• _TASK PROMPT_
Output exactly the lines below, starting with the line that has "This screenshot has height=315, width=541." and going on through the line that has "Place cursor on the", both included, and no other lines.

• _SUPPLIED DATA_
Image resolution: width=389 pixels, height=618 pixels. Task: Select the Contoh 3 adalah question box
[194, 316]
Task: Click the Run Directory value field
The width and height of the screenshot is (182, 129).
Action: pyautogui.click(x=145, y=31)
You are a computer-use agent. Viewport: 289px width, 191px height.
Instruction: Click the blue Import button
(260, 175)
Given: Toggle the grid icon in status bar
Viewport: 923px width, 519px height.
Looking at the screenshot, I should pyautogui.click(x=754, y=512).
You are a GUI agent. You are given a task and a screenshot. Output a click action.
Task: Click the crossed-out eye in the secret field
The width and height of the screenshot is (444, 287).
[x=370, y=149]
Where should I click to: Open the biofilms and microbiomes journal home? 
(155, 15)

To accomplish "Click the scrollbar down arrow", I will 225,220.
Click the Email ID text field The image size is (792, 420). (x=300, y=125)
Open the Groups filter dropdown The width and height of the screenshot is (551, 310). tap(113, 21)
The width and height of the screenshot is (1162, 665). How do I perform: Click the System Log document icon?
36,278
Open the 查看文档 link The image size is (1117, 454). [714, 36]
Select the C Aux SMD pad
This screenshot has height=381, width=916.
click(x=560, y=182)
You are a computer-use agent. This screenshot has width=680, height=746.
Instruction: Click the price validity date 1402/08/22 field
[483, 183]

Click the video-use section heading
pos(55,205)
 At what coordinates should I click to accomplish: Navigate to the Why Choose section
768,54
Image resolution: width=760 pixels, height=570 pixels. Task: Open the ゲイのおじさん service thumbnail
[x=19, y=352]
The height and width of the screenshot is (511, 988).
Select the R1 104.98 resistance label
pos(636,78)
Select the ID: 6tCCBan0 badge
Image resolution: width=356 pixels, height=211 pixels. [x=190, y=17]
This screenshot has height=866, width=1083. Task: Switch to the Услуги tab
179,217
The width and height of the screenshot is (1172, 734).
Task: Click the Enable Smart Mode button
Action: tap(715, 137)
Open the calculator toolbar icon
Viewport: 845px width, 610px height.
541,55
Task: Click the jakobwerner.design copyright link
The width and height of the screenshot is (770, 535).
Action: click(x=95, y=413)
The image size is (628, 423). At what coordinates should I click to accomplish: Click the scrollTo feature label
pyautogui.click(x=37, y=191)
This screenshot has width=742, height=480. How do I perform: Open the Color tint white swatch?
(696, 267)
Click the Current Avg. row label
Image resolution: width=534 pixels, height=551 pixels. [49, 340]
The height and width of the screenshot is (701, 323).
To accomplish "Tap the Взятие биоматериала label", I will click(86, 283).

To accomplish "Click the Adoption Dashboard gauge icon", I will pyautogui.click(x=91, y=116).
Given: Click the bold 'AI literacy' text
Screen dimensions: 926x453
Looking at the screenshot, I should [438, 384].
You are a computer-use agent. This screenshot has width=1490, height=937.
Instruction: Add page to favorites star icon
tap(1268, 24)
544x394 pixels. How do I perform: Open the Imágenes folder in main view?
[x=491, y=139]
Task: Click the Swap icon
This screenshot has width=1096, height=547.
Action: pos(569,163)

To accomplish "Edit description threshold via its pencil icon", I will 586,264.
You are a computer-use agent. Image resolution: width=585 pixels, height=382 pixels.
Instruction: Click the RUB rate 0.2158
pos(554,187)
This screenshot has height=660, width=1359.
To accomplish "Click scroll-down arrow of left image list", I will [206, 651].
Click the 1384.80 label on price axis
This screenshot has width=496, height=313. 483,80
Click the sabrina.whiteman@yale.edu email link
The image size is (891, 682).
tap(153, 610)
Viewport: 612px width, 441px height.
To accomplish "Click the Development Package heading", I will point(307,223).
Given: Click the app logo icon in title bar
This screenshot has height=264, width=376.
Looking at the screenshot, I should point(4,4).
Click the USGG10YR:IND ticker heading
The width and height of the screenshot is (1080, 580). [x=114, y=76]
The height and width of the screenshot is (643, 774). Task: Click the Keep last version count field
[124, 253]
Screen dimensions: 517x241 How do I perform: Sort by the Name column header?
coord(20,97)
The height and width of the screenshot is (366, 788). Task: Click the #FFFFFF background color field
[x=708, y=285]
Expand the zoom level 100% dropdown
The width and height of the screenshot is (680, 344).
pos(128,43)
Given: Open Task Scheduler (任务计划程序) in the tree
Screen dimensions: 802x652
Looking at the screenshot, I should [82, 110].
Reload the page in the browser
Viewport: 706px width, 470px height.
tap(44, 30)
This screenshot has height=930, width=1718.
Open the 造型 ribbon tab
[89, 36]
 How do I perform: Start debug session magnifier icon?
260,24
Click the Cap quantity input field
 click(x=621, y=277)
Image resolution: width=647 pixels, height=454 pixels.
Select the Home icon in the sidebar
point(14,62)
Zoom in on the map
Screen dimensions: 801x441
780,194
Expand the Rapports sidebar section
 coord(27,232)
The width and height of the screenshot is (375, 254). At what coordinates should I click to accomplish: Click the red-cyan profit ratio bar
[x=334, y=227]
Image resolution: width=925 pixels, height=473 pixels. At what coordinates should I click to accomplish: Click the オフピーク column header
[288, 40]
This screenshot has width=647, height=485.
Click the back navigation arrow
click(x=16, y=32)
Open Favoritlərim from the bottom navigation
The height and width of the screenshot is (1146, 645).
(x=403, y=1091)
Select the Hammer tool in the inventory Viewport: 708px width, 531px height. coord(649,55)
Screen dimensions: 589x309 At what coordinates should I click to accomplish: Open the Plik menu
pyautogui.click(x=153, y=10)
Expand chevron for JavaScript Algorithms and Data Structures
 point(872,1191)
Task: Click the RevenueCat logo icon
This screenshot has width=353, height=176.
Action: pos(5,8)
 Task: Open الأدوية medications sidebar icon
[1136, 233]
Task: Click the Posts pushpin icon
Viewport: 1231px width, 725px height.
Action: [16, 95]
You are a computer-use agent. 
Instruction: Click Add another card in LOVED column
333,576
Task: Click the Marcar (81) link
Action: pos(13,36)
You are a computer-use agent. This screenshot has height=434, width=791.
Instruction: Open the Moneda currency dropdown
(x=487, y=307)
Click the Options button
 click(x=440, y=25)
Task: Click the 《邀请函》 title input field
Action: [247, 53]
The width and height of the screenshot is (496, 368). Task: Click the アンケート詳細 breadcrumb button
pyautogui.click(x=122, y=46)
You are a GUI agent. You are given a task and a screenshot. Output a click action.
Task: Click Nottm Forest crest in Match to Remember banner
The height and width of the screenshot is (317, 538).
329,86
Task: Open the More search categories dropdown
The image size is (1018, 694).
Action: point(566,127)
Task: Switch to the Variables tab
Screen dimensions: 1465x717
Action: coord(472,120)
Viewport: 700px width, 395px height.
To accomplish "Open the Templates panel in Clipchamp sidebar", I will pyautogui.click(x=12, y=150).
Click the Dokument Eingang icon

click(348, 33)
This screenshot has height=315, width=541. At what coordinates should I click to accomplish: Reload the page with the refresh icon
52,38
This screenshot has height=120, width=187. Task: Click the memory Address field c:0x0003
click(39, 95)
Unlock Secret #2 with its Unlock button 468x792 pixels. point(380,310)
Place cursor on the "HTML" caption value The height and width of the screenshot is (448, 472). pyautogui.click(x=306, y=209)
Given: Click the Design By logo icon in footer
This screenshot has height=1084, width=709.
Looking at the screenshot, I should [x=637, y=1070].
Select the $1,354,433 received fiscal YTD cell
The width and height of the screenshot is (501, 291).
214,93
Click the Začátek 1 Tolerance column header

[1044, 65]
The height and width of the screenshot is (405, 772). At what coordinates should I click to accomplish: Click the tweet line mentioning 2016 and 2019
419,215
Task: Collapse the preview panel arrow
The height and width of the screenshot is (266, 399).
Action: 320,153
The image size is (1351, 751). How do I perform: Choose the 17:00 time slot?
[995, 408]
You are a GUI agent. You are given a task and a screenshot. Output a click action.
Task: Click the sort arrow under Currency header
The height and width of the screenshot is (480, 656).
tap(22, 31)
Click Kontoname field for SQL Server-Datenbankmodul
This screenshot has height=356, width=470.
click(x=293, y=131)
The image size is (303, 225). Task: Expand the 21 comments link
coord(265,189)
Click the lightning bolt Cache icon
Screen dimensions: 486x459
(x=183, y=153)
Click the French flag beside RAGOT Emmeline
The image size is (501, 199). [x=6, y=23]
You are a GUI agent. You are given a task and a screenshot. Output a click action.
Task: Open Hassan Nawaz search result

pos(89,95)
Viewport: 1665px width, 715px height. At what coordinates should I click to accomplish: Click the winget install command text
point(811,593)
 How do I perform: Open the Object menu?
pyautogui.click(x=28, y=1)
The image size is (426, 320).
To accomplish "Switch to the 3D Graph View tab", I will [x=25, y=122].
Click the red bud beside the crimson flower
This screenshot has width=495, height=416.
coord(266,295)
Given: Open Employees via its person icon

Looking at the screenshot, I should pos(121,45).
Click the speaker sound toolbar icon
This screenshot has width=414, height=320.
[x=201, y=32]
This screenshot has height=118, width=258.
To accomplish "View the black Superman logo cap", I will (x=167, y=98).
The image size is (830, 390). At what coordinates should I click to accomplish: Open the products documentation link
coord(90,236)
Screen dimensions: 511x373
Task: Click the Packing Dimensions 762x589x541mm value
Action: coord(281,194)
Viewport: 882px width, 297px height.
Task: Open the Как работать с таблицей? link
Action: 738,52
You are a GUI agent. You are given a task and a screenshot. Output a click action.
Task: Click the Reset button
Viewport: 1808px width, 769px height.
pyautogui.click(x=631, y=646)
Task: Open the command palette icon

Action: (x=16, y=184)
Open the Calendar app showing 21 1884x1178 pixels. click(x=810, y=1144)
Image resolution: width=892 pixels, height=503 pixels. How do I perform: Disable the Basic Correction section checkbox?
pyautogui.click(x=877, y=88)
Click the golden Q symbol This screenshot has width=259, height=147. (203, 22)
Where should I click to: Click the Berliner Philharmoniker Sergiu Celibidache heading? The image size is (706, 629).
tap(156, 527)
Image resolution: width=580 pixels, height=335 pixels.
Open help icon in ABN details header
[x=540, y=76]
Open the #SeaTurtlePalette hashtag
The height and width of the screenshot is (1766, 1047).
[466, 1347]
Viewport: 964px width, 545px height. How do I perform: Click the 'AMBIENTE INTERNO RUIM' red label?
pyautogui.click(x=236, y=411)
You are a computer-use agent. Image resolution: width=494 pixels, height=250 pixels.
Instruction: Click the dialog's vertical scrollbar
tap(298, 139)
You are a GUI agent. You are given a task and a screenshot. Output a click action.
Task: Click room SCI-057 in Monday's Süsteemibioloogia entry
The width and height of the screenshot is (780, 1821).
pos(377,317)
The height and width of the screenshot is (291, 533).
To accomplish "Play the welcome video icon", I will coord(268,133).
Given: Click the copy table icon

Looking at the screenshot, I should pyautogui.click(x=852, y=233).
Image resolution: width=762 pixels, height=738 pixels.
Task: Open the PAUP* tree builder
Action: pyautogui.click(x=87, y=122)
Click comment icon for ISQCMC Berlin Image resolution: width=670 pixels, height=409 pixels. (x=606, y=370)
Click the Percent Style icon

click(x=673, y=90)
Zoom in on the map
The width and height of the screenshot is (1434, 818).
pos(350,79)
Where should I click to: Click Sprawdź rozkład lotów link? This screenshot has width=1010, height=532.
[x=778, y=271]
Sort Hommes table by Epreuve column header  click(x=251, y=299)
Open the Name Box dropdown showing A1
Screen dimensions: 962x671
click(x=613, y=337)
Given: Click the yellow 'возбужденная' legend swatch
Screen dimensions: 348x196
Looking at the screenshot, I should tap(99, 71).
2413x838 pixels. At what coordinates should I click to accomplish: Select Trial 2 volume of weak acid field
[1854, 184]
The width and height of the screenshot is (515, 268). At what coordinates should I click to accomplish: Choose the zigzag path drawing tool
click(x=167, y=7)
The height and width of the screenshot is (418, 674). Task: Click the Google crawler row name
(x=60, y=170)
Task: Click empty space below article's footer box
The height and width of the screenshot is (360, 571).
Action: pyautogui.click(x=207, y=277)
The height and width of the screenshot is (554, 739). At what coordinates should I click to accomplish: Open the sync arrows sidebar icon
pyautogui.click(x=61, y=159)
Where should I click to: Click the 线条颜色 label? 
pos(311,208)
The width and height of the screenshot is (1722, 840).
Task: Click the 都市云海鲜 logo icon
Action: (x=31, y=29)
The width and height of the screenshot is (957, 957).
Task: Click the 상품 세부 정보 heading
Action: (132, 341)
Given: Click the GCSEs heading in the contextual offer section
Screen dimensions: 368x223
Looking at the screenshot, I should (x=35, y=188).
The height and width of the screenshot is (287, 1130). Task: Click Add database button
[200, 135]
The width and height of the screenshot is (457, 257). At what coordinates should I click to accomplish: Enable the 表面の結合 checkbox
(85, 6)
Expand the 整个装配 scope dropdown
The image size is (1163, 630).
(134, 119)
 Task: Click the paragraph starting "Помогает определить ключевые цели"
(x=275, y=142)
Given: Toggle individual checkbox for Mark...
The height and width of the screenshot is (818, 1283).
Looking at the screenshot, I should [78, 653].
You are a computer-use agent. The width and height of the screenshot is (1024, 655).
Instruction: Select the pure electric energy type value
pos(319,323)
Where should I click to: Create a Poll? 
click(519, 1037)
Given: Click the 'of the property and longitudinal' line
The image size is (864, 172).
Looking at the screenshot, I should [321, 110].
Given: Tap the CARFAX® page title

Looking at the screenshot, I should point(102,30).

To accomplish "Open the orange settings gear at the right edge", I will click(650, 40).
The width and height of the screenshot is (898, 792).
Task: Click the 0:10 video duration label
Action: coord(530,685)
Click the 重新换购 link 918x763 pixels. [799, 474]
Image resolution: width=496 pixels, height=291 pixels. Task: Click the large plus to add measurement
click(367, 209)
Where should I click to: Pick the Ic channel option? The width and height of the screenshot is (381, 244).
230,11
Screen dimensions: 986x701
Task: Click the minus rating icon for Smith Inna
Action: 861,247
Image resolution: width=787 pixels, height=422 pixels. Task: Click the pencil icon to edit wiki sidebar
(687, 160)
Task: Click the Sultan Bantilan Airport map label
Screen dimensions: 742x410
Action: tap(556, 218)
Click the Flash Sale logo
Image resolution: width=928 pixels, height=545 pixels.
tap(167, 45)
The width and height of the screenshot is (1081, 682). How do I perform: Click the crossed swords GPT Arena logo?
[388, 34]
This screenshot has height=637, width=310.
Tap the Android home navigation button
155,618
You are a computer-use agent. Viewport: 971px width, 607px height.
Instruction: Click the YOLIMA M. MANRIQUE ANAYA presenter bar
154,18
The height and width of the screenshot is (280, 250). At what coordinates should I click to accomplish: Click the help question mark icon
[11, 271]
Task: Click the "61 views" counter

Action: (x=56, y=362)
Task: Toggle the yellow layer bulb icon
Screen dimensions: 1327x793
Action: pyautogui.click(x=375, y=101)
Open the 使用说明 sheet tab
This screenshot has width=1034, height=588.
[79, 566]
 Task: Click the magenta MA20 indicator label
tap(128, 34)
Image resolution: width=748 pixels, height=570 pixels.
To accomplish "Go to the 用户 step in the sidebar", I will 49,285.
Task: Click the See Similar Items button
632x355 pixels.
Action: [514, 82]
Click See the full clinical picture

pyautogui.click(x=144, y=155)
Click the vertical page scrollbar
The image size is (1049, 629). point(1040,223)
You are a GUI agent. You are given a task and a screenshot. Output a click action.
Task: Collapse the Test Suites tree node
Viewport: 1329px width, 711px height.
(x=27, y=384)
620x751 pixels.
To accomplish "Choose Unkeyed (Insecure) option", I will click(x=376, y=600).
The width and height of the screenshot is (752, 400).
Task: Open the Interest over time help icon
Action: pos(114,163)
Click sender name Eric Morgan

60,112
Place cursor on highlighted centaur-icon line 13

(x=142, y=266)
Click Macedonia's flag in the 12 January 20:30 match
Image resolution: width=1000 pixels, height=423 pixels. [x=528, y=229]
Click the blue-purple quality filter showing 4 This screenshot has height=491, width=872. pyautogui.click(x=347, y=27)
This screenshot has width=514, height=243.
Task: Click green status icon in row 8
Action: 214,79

• _REPLY TO THE TASK_
This screenshot has height=315, width=541. At what coordinates should I click to accomplish: Reload the page with the refresh icon
52,38
This screenshot has height=120, width=187. Task: Click the memory Address field c:0x0003
click(39, 95)
Unlock Secret #2 with its Unlock button 468x792 pixels. point(380,310)
Place cursor on the "HTML" caption value The height and width of the screenshot is (448, 472). pyautogui.click(x=306, y=209)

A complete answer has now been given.